## Work order:
What lines of the data hold the string "agent"? Pull each one out.

## Extracted data:
+ + + + + + +

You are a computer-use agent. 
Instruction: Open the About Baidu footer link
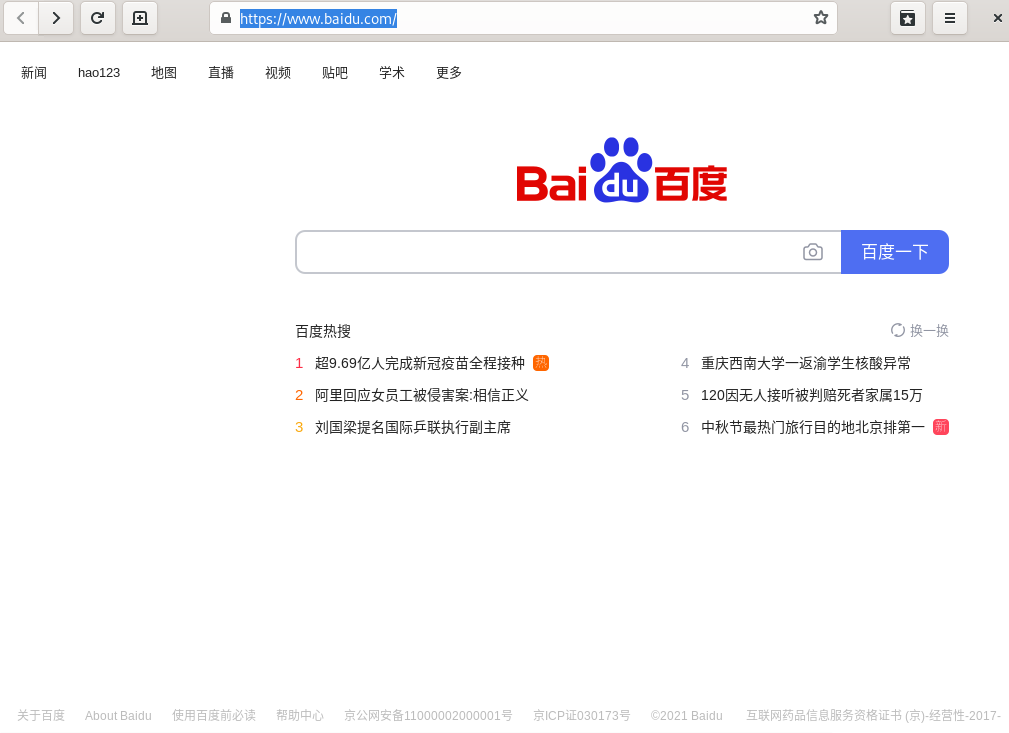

+ + + + + + +

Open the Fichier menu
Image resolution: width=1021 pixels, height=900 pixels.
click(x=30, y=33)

+ + + + + + +

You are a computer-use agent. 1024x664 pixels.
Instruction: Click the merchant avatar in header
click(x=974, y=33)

+ + + + + + +

## Answer to the exercise:
You are a computer-use agent. 
You are a computer-use agent. 1024x664 pixels.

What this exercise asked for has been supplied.